• _Aim of the exercise_
Output every line of the material exactly.
◇ ◇ ◇ ◇ ◇ ◇ ◇
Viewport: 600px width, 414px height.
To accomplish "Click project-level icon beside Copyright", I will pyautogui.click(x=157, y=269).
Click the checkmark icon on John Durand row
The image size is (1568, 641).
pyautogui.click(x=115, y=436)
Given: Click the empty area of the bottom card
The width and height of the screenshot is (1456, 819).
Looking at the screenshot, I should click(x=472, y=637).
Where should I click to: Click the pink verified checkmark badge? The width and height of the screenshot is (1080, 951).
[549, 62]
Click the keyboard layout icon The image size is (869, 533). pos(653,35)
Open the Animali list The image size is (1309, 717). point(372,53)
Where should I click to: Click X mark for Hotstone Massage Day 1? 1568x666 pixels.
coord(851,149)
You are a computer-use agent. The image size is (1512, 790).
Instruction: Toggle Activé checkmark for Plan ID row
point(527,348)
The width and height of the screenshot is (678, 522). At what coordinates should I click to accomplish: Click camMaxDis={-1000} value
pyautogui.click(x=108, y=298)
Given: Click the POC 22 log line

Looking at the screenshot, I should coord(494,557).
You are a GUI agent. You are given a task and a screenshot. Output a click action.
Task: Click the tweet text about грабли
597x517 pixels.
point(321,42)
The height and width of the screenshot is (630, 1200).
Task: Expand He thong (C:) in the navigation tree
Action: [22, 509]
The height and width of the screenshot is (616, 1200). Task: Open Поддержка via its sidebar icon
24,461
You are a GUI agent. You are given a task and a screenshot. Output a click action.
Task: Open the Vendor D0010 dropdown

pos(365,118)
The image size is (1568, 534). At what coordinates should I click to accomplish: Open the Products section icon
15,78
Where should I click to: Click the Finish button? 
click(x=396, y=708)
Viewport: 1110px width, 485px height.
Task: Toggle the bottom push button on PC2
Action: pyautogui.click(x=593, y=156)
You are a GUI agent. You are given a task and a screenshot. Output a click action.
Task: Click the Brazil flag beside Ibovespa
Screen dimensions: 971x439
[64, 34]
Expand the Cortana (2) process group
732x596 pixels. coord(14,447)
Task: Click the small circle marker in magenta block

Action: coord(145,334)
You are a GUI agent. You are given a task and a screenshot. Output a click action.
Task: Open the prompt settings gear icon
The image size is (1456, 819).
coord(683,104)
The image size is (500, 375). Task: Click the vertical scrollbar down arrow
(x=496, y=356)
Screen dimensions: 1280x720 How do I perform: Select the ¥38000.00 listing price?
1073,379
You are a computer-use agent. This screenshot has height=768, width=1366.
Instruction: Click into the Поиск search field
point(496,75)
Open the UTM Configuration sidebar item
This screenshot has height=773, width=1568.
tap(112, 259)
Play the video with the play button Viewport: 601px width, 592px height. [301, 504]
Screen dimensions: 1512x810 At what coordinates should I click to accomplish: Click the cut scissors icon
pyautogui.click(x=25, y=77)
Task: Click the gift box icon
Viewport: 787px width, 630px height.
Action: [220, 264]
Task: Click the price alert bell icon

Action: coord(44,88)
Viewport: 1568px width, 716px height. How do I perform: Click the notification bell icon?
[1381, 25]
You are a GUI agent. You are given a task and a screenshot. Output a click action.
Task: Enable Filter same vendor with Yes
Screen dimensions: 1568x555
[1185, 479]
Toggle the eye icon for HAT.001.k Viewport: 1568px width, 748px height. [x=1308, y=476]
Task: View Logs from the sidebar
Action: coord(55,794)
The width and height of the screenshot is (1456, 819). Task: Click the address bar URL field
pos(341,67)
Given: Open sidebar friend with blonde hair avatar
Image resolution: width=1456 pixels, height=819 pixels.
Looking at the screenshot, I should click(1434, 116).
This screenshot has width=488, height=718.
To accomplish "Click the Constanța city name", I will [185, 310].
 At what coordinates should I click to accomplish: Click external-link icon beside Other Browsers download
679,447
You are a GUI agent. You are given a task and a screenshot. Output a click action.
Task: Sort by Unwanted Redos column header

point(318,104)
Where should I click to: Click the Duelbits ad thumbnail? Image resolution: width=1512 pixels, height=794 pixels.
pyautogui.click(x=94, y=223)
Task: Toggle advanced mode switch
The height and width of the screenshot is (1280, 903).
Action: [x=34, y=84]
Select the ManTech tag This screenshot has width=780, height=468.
◇ ◇ ◇ ◇ ◇ ◇ ◇
• _Answer section_
Viewport: 600px width, 414px height.
To accomplish "Click project-level icon beside Copyright", I will pyautogui.click(x=157, y=269).
Click the checkmark icon on John Durand row
The image size is (1568, 641).
pyautogui.click(x=115, y=436)
Given: Click the empty area of the bottom card
The width and height of the screenshot is (1456, 819).
Looking at the screenshot, I should click(x=472, y=637).
Where should I click to: Click the pink verified checkmark badge? The width and height of the screenshot is (1080, 951).
[549, 62]
Click the keyboard layout icon The image size is (869, 533). pos(653,35)
Open the Animali list The image size is (1309, 717). point(372,53)
Where should I click to: Click X mark for Hotstone Massage Day 1? 1568x666 pixels.
coord(851,149)
You are a computer-use agent. The image size is (1512, 790).
Instruction: Toggle Activé checkmark for Plan ID row
point(527,348)
The width and height of the screenshot is (678, 522). At what coordinates should I click to accomplish: Click camMaxDis={-1000} value
pyautogui.click(x=108, y=298)
Given: Click the POC 22 log line

Looking at the screenshot, I should coord(494,557).
You are a GUI agent. You are given a task and a screenshot. Output a click action.
Task: Click the tweet text about грабли
597x517 pixels.
point(321,42)
The height and width of the screenshot is (630, 1200).
Task: Expand He thong (C:) in the navigation tree
Action: [22, 509]
The height and width of the screenshot is (616, 1200). Task: Open Поддержка via its sidebar icon
24,461
You are a GUI agent. You are given a task and a screenshot. Output a click action.
Task: Open the Vendor D0010 dropdown

pos(365,118)
The image size is (1568, 534). At what coordinates should I click to accomplish: Open the Products section icon
15,78
Where should I click to: Click the Finish button? 
click(x=396, y=708)
Viewport: 1110px width, 485px height.
Task: Toggle the bottom push button on PC2
Action: pyautogui.click(x=593, y=156)
You are a GUI agent. You are given a task and a screenshot. Output a click action.
Task: Click the Brazil flag beside Ibovespa
Screen dimensions: 971x439
[64, 34]
Expand the Cortana (2) process group
732x596 pixels. coord(14,447)
Task: Click the small circle marker in magenta block

Action: coord(145,334)
You are a GUI agent. You are given a task and a screenshot. Output a click action.
Task: Open the prompt settings gear icon
The image size is (1456, 819).
coord(683,104)
The image size is (500, 375). Task: Click the vertical scrollbar down arrow
(x=496, y=356)
Screen dimensions: 1280x720 How do I perform: Select the ¥38000.00 listing price?
1073,379
You are a computer-use agent. This screenshot has height=768, width=1366.
Instruction: Click into the Поиск search field
point(496,75)
Open the UTM Configuration sidebar item
This screenshot has height=773, width=1568.
tap(112, 259)
Play the video with the play button Viewport: 601px width, 592px height. [301, 504]
Screen dimensions: 1512x810 At what coordinates should I click to accomplish: Click the cut scissors icon
pyautogui.click(x=25, y=77)
Task: Click the gift box icon
Viewport: 787px width, 630px height.
Action: [220, 264]
Task: Click the price alert bell icon

Action: coord(44,88)
Viewport: 1568px width, 716px height. How do I perform: Click the notification bell icon?
[1381, 25]
You are a GUI agent. You are given a task and a screenshot. Output a click action.
Task: Enable Filter same vendor with Yes
Screen dimensions: 1568x555
[1185, 479]
Toggle the eye icon for HAT.001.k Viewport: 1568px width, 748px height. [x=1308, y=476]
Task: View Logs from the sidebar
Action: coord(55,794)
The width and height of the screenshot is (1456, 819). Task: Click the address bar URL field
pos(341,67)
Given: Open sidebar friend with blonde hair avatar
Image resolution: width=1456 pixels, height=819 pixels.
Looking at the screenshot, I should click(1434, 116).
This screenshot has width=488, height=718.
To accomplish "Click the Constanța city name", I will [185, 310].
 At what coordinates should I click to accomplish: Click external-link icon beside Other Browsers download
679,447
You are a GUI agent. You are given a task and a screenshot. Output a click action.
Task: Sort by Unwanted Redos column header

point(318,104)
Where should I click to: Click the Duelbits ad thumbnail? Image resolution: width=1512 pixels, height=794 pixels.
pyautogui.click(x=94, y=223)
Task: Toggle advanced mode switch
The height and width of the screenshot is (1280, 903).
Action: [x=34, y=84]
Select the ManTech tag This screenshot has width=780, height=468.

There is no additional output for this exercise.